TASK DIRECTIONS —
According to the certification below, whose annual report on Form 10-K did the signer review?
[START OF TEXT EXCERPT]
I, Harris Ravine, certify that:

    1.
    I have reviewed this annual report on Form 10-K of Fischer Imaging Corporation;

    2.
    Based on my knowledge, this annual report does not contain any untrue statement of a material fact or omit to state a material fact necessary to make the statements made, in light of the circumstances under which such statements were made, not misleading with respect to the period covered by this annual report;

    3.
    Based on my knowledge, the financial statements, and other financial information included in this annual report, fairly present in all material respects the financial condition, results of operations and cash flows of the registrant as of, and for, the periods presented in this annual report;

    4.
    The registrant's other certifying officer and I are responsible for establishing and maintaining disclosure controls and procedures (as defined in Exchange Act Rules 13a-15(e) and 15d-15(e)) for the registrant and have:

    a.
    Designed such disclosure controls and procedures, or caused such disclosure controls and procedures to be designed under our supervision, to ensure that material information relating to the registrant, including its consolidated subsidiaries, is made known to us by others within those entities, particularly during the period in which this annual report is being prepared;

    b.
[END OF TEXT EXCERPT]
[START OF STORED DATA]
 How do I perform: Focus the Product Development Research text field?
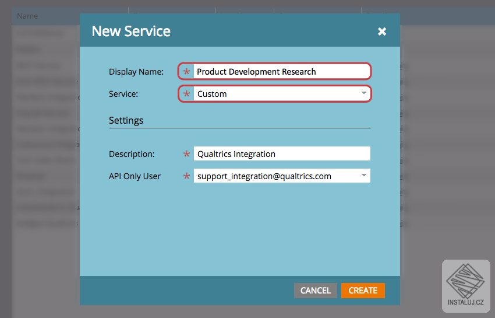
[END OF STORED DATA]
RESPONSE FOR THIS EXERCISE —
Fischer Imaging Corporation